30 СЕНТЯБРЯ. Позавчера девушка в соседней комнатке (Хелли Хаас). Я лежал на кушетке и слышал на грани полусна ее голос. Она казалась мне особенно плотно одетой, не только в свою одежду, но и во всю каморку, из одежд выступало только ее сформировавшееся, голое, круглое, сильное темное плечо, которое я видел в ванне. Одно мгновение мне казалось, что от нее идет пар и пар от нее заполняет всю каморку. Потом она стояла в корсаже пепельно-серого цвета, низ которого так отстоял от ее тела, что можно было сесть на него и пуститься вскачь.

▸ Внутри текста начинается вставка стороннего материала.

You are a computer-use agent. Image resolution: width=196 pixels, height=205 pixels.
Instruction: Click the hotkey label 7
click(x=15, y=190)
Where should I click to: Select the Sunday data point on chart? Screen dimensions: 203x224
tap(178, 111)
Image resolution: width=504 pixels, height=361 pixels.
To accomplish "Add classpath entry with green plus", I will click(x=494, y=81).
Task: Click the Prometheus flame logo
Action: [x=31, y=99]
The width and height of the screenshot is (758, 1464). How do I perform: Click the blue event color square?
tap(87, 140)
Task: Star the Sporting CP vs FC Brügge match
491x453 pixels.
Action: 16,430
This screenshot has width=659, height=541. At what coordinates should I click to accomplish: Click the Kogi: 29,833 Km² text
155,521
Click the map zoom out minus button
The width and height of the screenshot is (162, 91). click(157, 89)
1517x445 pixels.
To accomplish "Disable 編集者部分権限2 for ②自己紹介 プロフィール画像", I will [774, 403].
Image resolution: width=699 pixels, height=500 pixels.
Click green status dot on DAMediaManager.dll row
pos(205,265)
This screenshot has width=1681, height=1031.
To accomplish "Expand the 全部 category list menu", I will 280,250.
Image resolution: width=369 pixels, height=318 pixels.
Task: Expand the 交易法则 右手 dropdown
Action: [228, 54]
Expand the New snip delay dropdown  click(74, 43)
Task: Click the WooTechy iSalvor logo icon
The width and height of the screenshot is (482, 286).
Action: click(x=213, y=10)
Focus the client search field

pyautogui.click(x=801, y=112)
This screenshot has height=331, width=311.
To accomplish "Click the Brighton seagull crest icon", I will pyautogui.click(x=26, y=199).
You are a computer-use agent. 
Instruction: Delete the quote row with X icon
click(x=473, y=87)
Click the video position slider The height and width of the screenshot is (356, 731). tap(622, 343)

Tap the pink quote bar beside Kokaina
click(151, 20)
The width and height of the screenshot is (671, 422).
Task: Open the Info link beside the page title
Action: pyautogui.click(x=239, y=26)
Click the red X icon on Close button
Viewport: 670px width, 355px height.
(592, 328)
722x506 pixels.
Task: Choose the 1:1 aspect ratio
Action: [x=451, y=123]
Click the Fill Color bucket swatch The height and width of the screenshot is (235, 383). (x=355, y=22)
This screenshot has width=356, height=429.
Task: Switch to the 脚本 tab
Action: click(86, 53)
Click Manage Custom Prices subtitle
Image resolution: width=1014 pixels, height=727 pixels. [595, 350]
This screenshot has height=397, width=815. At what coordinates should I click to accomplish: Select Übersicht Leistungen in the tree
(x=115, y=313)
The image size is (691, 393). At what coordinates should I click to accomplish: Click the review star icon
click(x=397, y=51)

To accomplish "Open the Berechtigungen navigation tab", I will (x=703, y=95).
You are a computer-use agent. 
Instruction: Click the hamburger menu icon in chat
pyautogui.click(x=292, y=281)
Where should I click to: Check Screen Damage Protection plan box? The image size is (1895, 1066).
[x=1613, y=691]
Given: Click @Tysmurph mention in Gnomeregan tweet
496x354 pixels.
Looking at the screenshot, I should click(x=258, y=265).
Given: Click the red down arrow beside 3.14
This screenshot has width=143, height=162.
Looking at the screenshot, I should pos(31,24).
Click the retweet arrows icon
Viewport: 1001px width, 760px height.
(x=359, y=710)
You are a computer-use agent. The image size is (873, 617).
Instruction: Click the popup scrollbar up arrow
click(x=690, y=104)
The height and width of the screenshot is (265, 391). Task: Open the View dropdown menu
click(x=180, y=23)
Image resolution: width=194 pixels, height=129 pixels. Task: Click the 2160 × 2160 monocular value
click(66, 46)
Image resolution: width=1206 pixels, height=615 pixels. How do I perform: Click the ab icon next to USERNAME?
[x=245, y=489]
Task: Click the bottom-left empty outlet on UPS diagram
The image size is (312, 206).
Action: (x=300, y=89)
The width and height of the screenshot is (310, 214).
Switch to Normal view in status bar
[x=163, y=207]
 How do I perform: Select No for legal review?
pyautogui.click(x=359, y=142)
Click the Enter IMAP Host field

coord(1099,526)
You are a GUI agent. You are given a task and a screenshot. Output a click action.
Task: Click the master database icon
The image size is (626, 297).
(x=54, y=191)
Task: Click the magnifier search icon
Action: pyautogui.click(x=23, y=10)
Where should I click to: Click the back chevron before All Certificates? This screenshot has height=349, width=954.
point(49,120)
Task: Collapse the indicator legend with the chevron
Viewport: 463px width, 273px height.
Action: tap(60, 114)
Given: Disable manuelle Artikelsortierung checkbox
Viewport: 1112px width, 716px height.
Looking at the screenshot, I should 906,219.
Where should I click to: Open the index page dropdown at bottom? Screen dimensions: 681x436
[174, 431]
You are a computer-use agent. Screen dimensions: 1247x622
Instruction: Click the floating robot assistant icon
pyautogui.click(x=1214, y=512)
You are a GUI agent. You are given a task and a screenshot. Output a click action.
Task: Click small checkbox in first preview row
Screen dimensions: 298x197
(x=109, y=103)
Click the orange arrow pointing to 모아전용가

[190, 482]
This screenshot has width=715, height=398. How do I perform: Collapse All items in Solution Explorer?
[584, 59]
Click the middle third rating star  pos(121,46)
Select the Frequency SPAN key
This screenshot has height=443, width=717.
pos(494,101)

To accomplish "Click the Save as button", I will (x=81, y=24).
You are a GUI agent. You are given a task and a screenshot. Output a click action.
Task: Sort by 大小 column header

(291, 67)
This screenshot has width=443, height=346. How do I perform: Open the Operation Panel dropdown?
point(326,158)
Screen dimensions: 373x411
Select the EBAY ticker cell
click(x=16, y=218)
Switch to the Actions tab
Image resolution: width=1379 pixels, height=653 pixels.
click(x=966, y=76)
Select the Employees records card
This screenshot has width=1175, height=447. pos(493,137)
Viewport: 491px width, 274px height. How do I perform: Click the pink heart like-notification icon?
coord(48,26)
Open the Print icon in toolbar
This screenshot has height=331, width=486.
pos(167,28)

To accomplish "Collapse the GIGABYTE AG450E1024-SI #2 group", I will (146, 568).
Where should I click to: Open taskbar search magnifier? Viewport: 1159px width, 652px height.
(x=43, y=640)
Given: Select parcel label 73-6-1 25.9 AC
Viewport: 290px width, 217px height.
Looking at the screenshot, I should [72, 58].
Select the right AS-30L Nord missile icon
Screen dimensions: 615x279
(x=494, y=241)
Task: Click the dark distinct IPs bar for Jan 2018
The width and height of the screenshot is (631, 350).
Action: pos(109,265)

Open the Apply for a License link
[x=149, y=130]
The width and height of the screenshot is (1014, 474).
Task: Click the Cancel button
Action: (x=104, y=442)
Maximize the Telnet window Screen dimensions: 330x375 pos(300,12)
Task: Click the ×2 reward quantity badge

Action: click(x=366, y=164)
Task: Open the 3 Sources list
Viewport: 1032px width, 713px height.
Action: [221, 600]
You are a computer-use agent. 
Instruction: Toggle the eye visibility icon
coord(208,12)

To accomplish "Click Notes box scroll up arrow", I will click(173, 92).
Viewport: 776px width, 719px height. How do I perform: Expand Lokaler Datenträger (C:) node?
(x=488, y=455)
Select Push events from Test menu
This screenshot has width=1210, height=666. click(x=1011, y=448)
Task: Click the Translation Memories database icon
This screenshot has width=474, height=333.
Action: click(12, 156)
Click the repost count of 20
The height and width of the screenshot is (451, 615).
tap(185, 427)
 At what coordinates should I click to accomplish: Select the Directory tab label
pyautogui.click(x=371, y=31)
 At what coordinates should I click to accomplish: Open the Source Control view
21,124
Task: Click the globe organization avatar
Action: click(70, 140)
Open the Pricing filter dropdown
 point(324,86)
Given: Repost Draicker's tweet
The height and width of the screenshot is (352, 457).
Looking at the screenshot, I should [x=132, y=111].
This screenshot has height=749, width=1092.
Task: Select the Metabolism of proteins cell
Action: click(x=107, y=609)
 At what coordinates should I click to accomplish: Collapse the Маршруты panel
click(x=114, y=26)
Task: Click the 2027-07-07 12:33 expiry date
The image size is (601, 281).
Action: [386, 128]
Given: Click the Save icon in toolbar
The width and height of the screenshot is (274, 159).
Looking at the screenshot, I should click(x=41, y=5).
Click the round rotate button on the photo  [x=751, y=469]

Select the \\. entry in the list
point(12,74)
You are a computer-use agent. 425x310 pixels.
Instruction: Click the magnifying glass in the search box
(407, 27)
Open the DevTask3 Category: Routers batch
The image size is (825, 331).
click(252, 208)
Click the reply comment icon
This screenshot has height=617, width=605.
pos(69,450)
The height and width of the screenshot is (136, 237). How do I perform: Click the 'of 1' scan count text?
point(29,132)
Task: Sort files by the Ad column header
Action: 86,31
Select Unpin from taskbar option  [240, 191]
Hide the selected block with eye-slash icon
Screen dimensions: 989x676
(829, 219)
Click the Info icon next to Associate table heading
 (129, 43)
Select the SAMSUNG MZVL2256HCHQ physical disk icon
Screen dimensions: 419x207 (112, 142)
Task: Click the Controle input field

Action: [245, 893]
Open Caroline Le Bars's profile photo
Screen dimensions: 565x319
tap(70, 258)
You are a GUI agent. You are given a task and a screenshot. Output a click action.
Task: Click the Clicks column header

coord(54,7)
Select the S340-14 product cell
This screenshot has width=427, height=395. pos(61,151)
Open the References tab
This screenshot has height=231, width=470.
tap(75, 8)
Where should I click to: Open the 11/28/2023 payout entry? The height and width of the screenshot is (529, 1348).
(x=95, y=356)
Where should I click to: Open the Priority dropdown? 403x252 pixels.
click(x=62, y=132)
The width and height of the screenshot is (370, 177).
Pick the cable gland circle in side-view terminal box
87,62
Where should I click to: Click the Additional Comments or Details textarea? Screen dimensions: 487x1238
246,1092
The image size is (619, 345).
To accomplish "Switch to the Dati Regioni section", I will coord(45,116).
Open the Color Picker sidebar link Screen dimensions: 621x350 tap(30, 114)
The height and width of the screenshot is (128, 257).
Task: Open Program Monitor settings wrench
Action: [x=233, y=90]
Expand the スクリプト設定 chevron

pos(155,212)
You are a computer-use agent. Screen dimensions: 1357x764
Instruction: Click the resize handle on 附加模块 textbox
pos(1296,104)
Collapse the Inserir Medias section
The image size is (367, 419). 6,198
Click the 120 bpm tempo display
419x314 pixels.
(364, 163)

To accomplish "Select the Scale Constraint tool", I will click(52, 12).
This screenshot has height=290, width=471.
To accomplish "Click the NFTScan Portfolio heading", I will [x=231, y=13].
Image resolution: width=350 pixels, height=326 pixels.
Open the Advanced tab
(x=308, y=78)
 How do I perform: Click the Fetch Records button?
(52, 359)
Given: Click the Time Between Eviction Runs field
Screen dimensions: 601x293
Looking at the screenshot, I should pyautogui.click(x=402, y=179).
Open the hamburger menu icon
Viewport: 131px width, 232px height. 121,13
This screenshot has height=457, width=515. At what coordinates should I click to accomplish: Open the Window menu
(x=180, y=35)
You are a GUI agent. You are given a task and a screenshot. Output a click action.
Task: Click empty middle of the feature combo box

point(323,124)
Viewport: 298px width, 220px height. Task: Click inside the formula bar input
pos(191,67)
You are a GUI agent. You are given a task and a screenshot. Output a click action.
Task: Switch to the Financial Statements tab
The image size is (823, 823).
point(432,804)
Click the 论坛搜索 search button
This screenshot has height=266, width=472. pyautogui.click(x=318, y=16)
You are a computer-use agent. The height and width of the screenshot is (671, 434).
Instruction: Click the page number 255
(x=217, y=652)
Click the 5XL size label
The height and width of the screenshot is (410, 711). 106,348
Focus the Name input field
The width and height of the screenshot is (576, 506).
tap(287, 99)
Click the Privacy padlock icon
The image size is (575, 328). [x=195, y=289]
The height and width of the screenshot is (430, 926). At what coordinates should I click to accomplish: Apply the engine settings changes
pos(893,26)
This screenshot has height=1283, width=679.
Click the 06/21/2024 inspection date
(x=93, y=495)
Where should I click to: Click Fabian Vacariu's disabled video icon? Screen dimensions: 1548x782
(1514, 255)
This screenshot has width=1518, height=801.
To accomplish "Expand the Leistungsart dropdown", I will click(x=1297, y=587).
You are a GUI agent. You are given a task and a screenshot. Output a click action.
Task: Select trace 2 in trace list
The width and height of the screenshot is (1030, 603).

Еще о Кубине. Привычка непременно в одобрительном тоне повторить последние слова собеседника, даже если из последующих собственных слов выясняется, что он вовсе с ним не согласен. Досадно. – Слушая его многочисленные рассказы, можно забыть, чего он стоит. Но вдруг тебе напоминают об этом, и ты пугаешься. Речь шла о том, что кафе, в которое мы хотели пойти, опасно; он сказал, что в таком случае он туда не пойдет; я спросил, боязлив ли он, на что он ответил, держа меня к тому же под руку: «Конечно, я молод и еще многое собираюсь сделать». – Весь вечер он часто и, на мой взгляд, совершенно серьезно говорил о моих и его запорах. Но около полуночи, когда я свесил руку с краю стола, он увидел часть моей руки и воскликнул: «Да вы в самом деле больны». С этого момента он обращался со мной еще более обходительно и позднее помешал другим уговорить меня пойти в б.<ордель>. Когда мы уже попрощались, он крикнул мне вослед: «Ригулин!»